Nithfang stopped mid-swing, reversed direction, and snapped back into his waiting hand. The movement was seamless, practiced, the product of years of training or something far darker. Lyrielle saw it from the corner of her eye, saw the blade returning, and tried to pivot, to shift, to be anywhere but here—

She felt the blade graze her arm.

It was nothing. A whisper of steel against skin. She was already moving away, already preparing her next attack, already dismissing the touch as insignificant.

Then she heard Silas laugh.

Low at first, a chuckle that rumbled in his chest. Then louder, fuller, the sound of someone who had finally landed the blow they'd been hunting for.

The pain came a heartbeat later.

She looked down at her arm. A thin line of blood, nothing more. But the edges of the wound were already darkening, already beginning to spread, the skin flaking away as if it were ash on wind. No. No, no, no.

She had been grazed. By Nithfang. By the Soul Taker.

She didn't hesitate.

"Healing Arts: Divine Restoration."

Green light bloomed around her arm, warm and urgent, pouring into the wound.
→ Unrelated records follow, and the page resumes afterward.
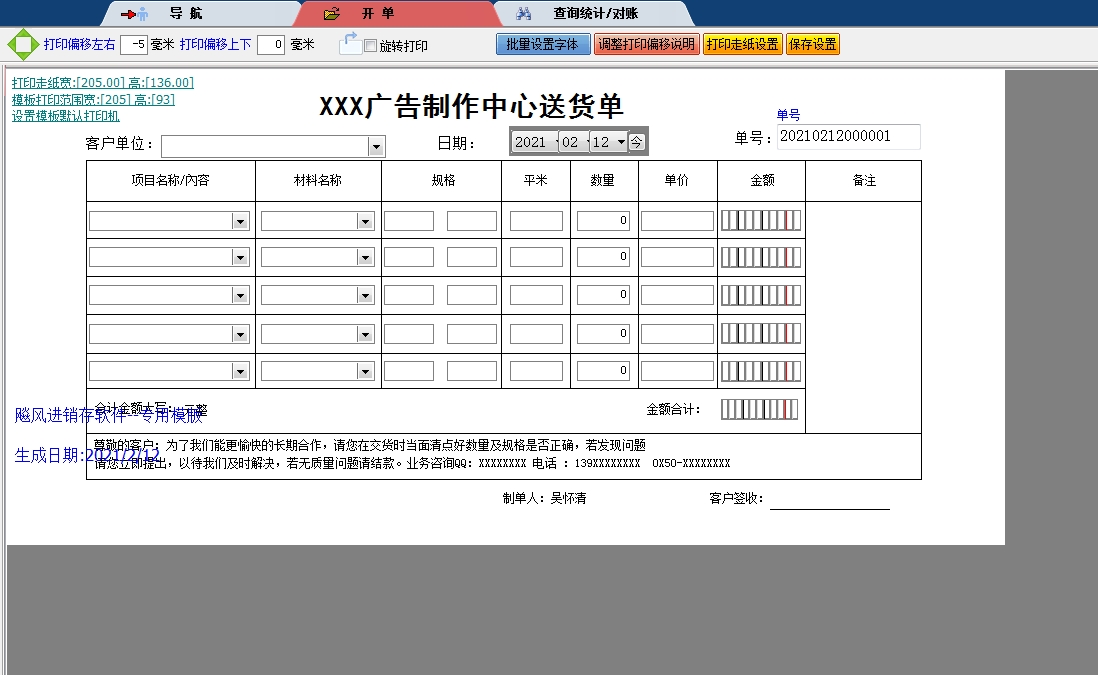Open the 设置模板默认打印机 link
The height and width of the screenshot is (675, 1098).
[x=66, y=116]
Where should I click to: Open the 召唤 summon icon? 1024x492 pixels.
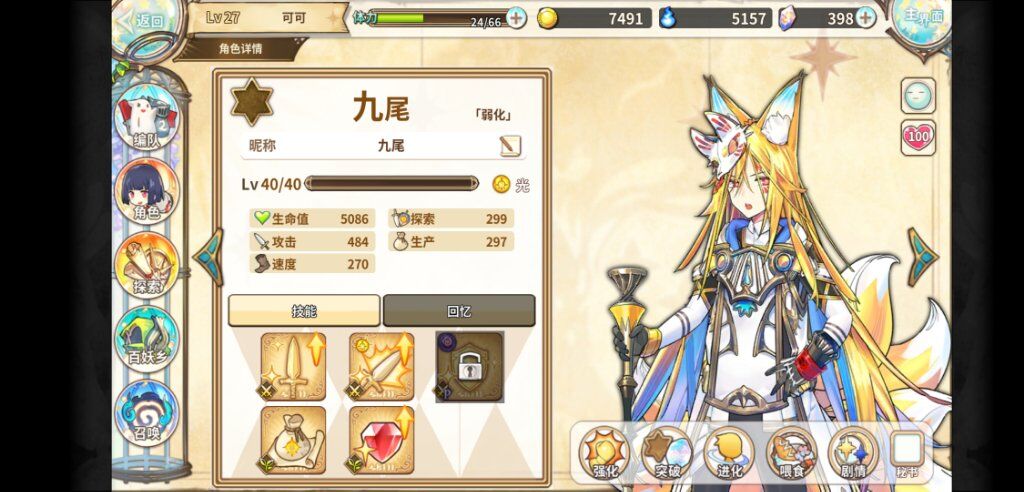pos(146,413)
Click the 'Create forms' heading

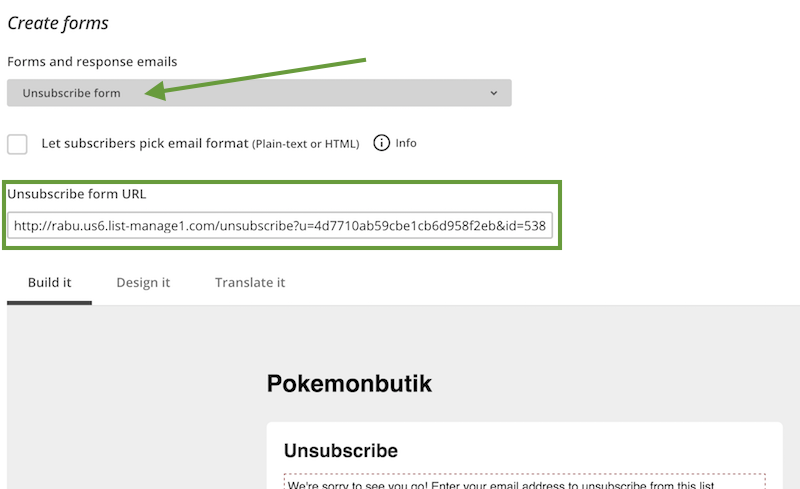58,22
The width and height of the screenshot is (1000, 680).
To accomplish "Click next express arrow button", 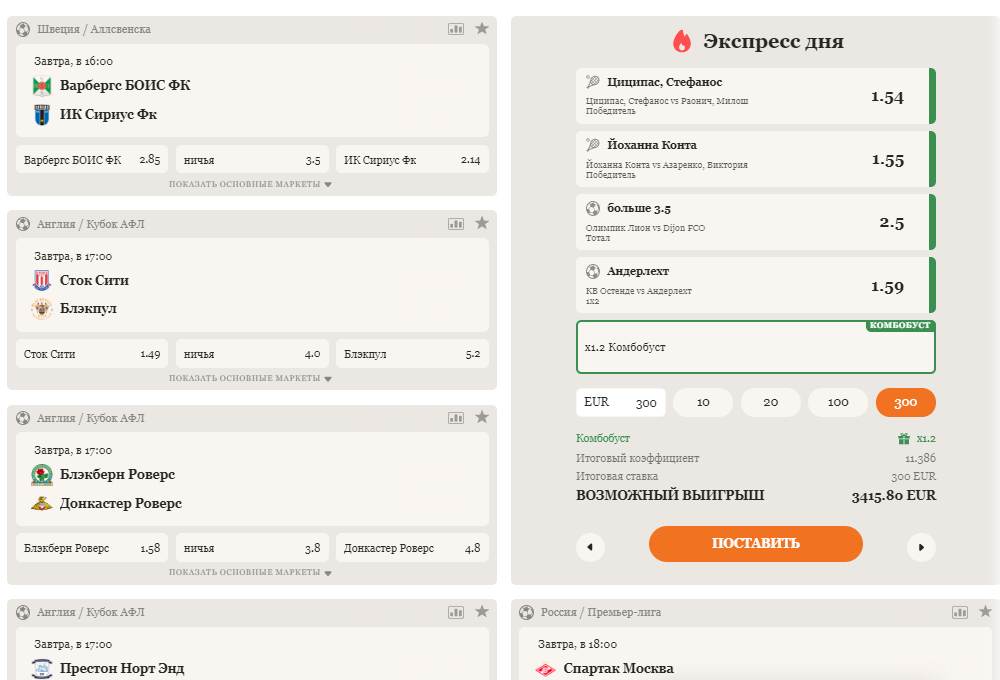I will pos(921,547).
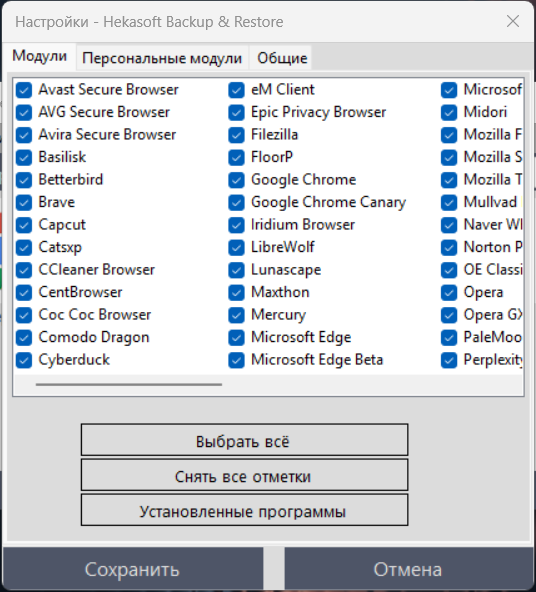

The dark edges slowed—but did not stop. The wound widened, millimeter by millimeter, the disintegration eating through her flesh despite her efforts. She had used too much aura. Ramulus Dei. The golems. Flora Mortis. Spina Mortis. Too much. And now she wasn't strong enough to fight what Nithfang had planted in her blood.

"It took me this long just to nick you." Silas's laughter faded, replaced by something almost like respect. "You're a truly worthy opponent, Lyrielle Dawnblade." His smile returned, sharper this time. "Too bad there's a seal on your abilities. And you already wasted too much aura doing your 'awesome moves.'"

He raised Nithfang, its veins pulsing with sickly green light.